JP Morgan (NYSE:JPM) stock is up 2.88% so far today, leading the financial sector (NYSE:XLF) thanks to second quarter earnings that topped analyst expectations. The company reported Q2 per share earnings of $1.27 v. consensus targets of $1.20 EPS. Revenues totaled $27.7 billion, 7% growth YoY, also widely toppling consensus projections of $25.13 billion.

CEO Jamie Dimon noted, “Our second-quarter earnings reflected solid performance across most of our businesses. The Investment Bank delivered strong earnings across most products and maintained its #1 ranking in Global Investment Banking Fees. Commercial Banking reported record revenue and continued loan growth for the quarter. Retail Financial Services demonstrated good underlying performance in Retail Banking but continued to experience high losses for mortgage-related issues…Looking forward, we continue to see substantial opportunities for the company. We are building our international presence, with more bankers, branches and products to serve our multinational clients where they want to be served.”
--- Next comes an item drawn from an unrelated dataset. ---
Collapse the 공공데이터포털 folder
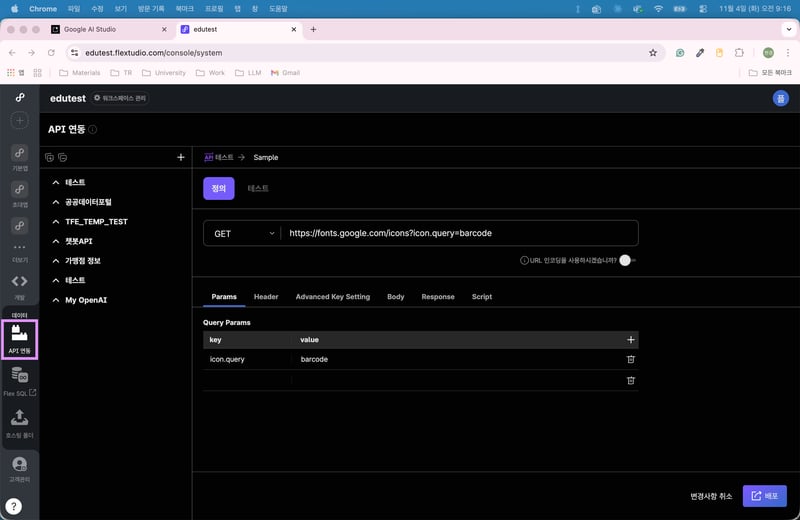800x520 pixels. point(56,202)
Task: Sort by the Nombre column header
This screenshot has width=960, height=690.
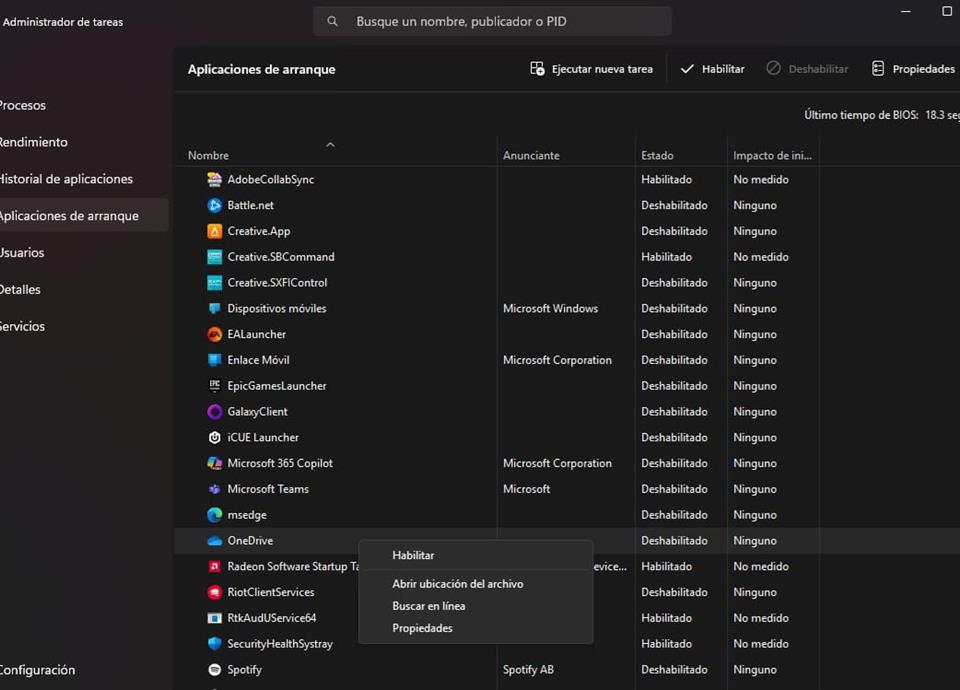Action: [x=208, y=156]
The WSJ nods to Deutsche Bank (NYSE:DB) analyst Matt O’Connor, who concocts a list of the good news and bad news from the banking leader’s quarterly results.

“The positives: 1) JPM continues to deliver solid/strong results in what seems like a mixed trading environment (at best). 2) Period end loans rose slightly (up 2% annualized) vs. 3/31 driven by growth in all wholesale segments (TSS and AM drove 60% of growth). 3) Mgmt intends to maintain current Basel 3 Tier 1 common of 7.6% as they do not intend to reach targeted levels ahead of schedule. This implies buybacks (which totaled $3.5b this qtr) could be more than expected.
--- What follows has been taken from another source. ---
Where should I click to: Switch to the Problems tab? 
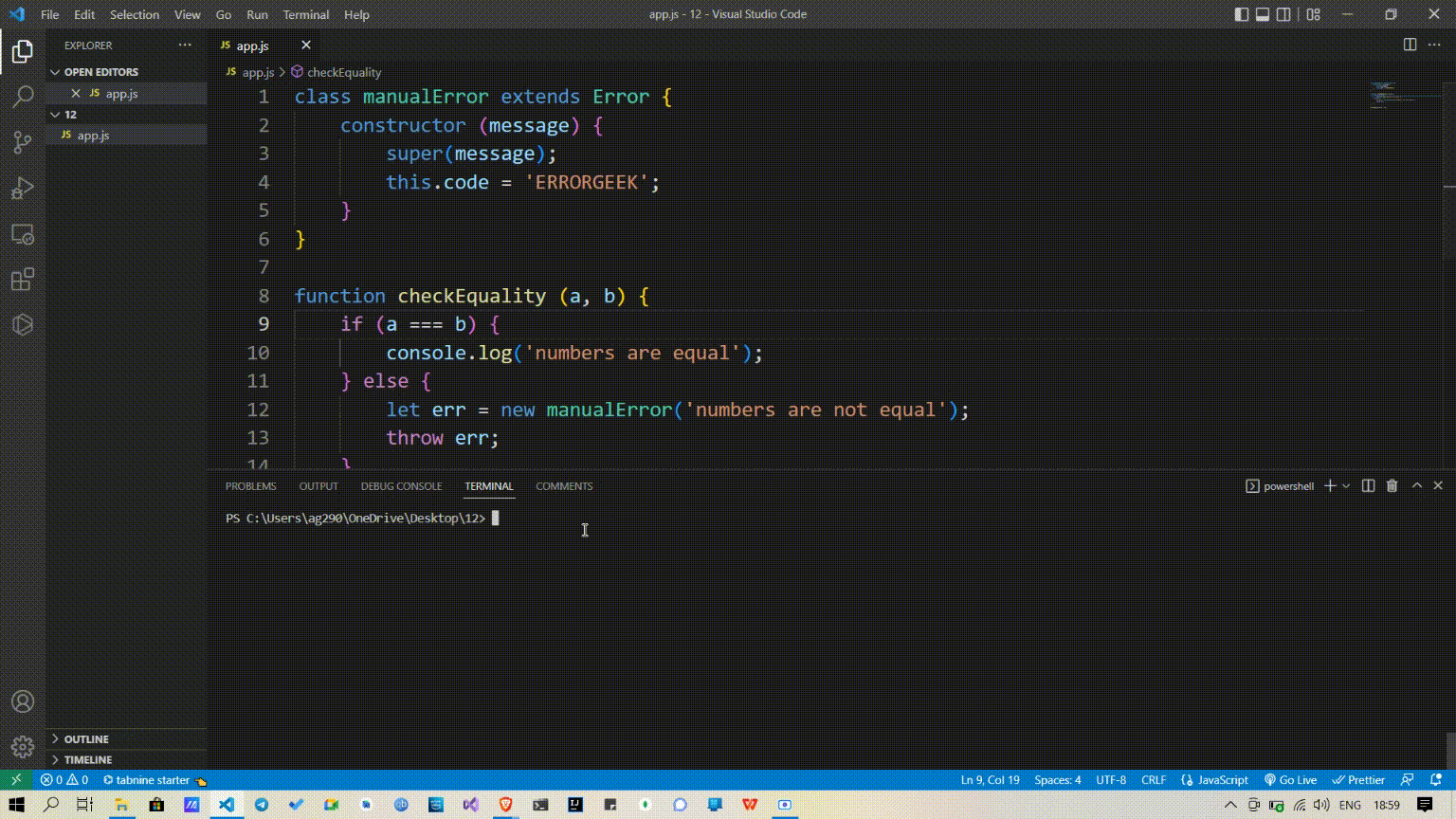[250, 486]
The negatives: 1) Net interest margin was down a larger than expected 17bps given declining loan yields (we est a 10bp hit), higher deposit rates (-4bps) and higher short term borrowing costs (-2bps). Average loan yields declined 26bps, driven by card (incl a nearly 50bp decline in the core Chase book). 2) Mortgage and litigation costs (incl foreclosure, servicing, putbacks) totaled another $2.5b. This bring the 6 quarter total to about $20b. 3) Expense mgmt was good in ibank and commercial segments, but heavy investment spend is still evident in retail, card and asset mgmt.” also offers some perspective on how JPM shapes up next to banking rivals, “If you compare the operational performance of JP Morgan with its closest peers, Citigroup (NYSE:C) and Bank Of America (NYSE:BAC), it’s clear that JPMorgan performed admirably through the wicked economic downturn, while BAC and Citi stumbled…JPMorgan was one of the strongest major banks going through recession, [though] this doesn’t say anything about other major banks’ prospects or the economy going forward.”

MarketWatch argues that the jump in share price signals a highly positive reaction to the recent earnings, as in the past JPM has regularly topped expectations but seen little gain in ticker price. “[Morgan] has beaten forecasts each of the past 10 quarters according to FactSet, and only once has the stock benefited. That was in July 2009, when the bank reported earnings of 28 cents a share to crush a consensus target of 13 cents.” One view is that the stock’s gains this time around may be more driven by the contrast between JPMs (NYSE:JPM) results and expectations that projected a major downturn in banks’ performance this quarter.